Advocate for defence that the subsequent FIR on the basis of which the present case has been initiated is bad in law. It also appears from the evidence on record that a salishi was held at the P.S compound over the alleged issue. As such, I am of the views, the police was well aware of the alleged incident but did not care to start a case. It also appears from the evidence of P.W.1, V.G Tarina Khatoon that at first she had gone to Rajgang Gramin Hospital where she was examined by doctor but the prosecution neither produced the said medical examination report nor examined the doctor.” 22. The written complaint is admittedly dated 1st May, 2004. Ext.10 containing the endorsement dated 1st May, 2004 made by Dr.
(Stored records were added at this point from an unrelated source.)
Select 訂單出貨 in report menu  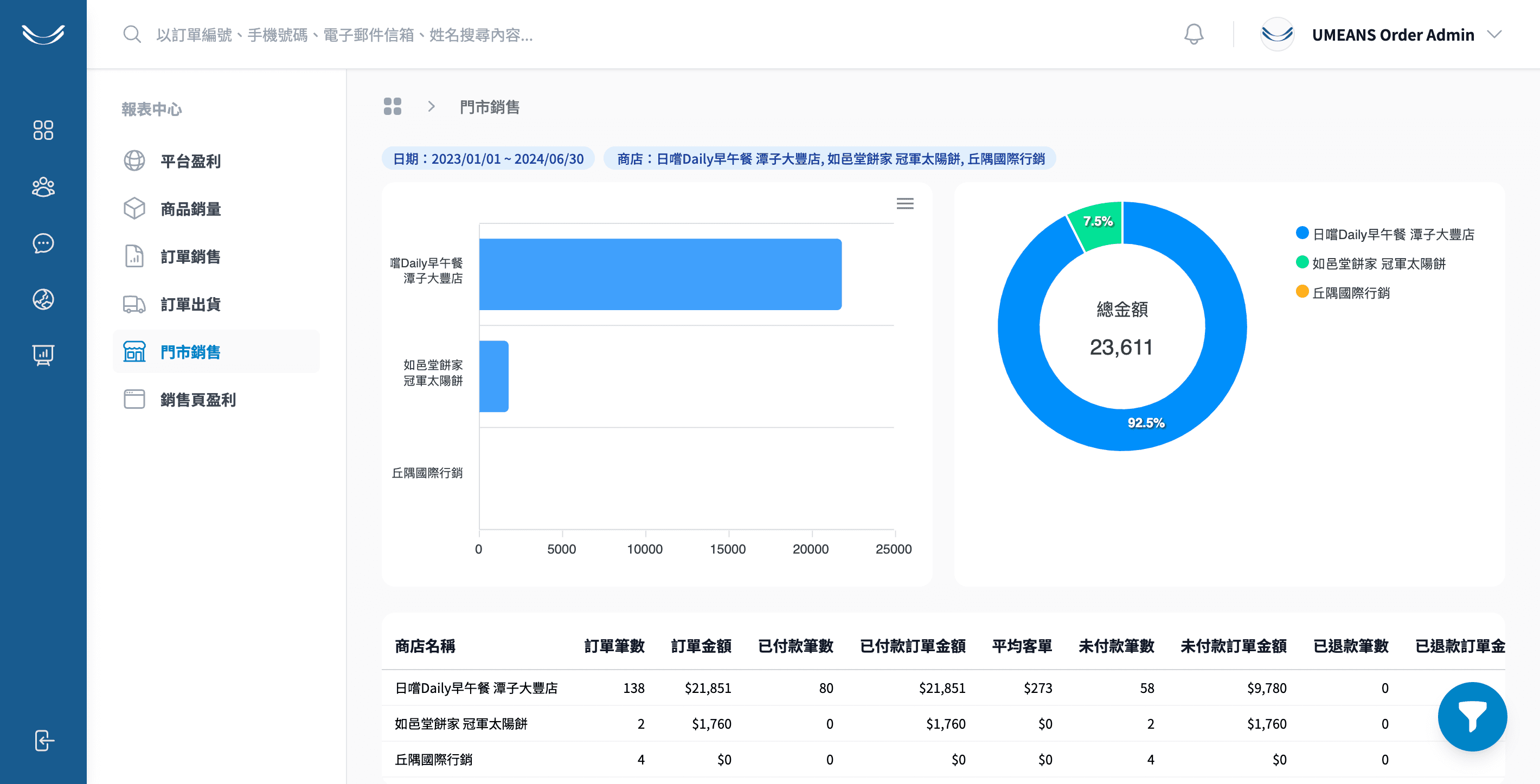point(190,304)
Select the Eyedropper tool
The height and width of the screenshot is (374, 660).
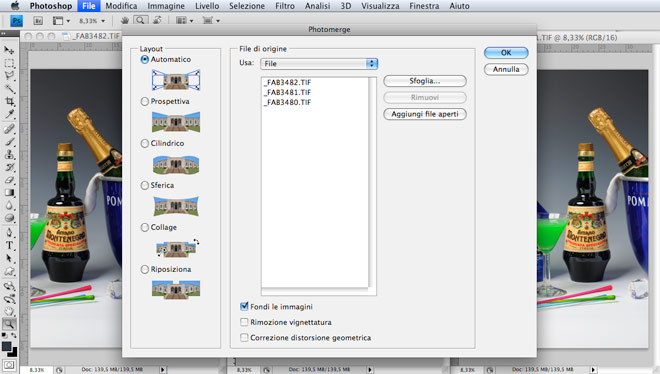(9, 114)
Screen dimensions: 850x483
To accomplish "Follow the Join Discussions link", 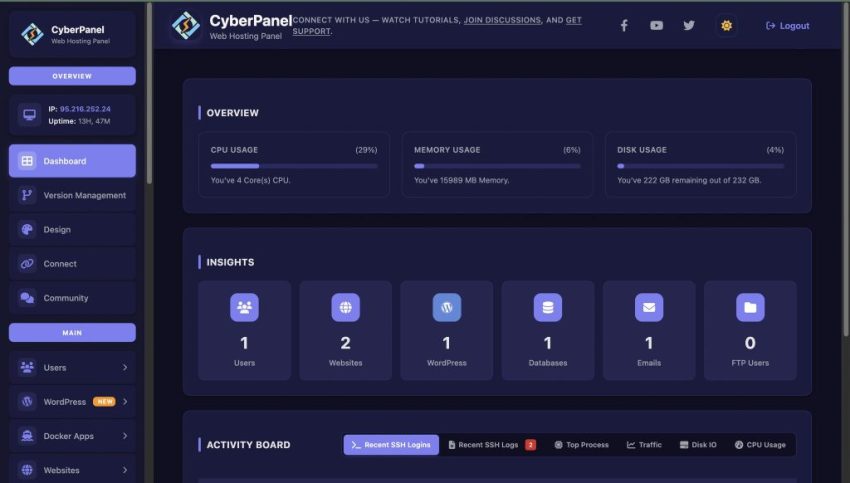I will coord(501,20).
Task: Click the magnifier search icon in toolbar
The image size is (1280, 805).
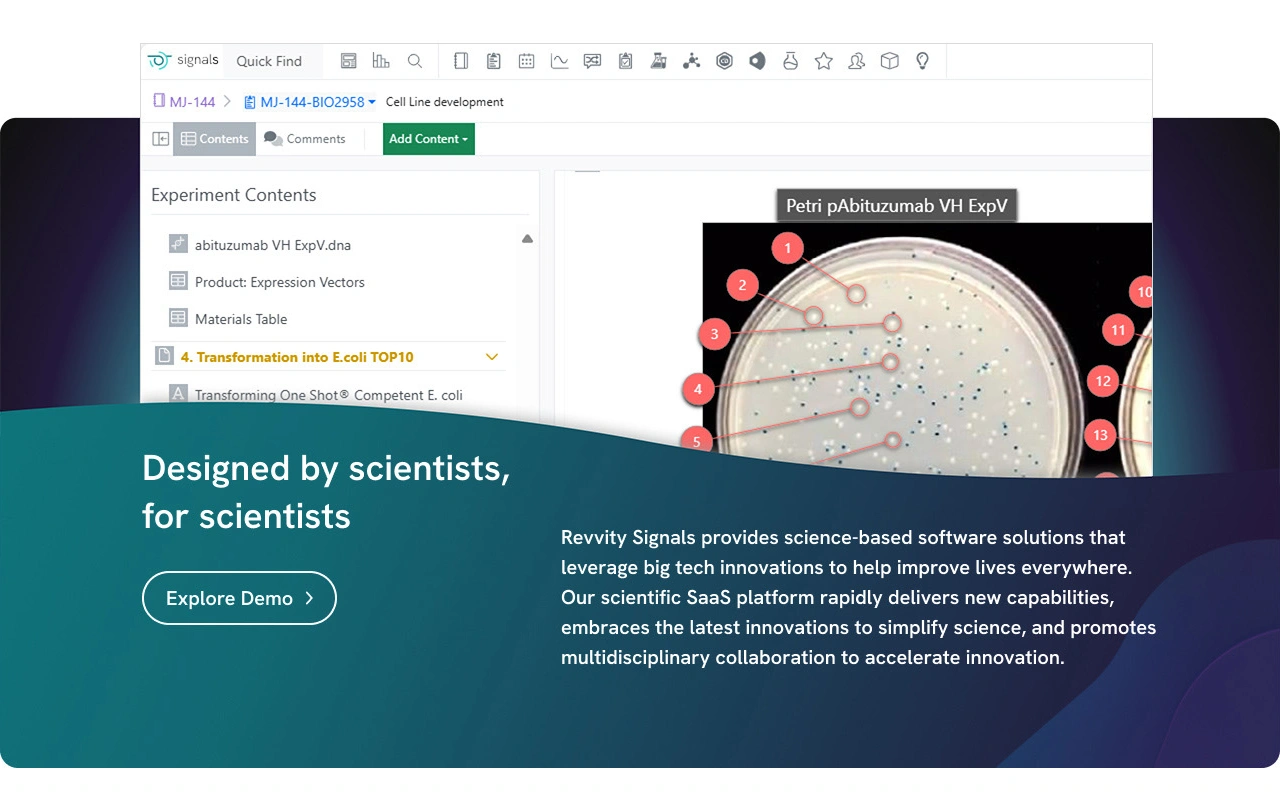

Anup Deb Sinha leaves no manner of doubt that the victim had gone to the Rajgang Rural Hospital for examination which was not on the record before the matter was retried. The ext.10 also eliminates the chance of the original F.I.R. having been substituted as was earlier apprehended by the learned trial Court. 23. We are, therefore of the view that the conviction recorded by the learned Trial Court does not suffer from any infirmity necessitating any interference. 24. In the result this appeal fails and is dismissed the appellant is directed to surrender forthwith to serve out the sentence awarded by the learned Trial Court. 25. The appellant is directed to surrender forthwith to serve out the sentence. In case he does not do so within 4 weeks from date the learned Trial Court shall take coercive measure to secure his presence. 26. Lower Court Records with a copy of this judgment be sent down to the learned Trial Court forthwith for information and necessary action. Urgent Xerox certified copy of this judgment, be delivered to the learned Advocates for the parties, if applied for, upon compliance for all formalities. Banerjee J. : I agree.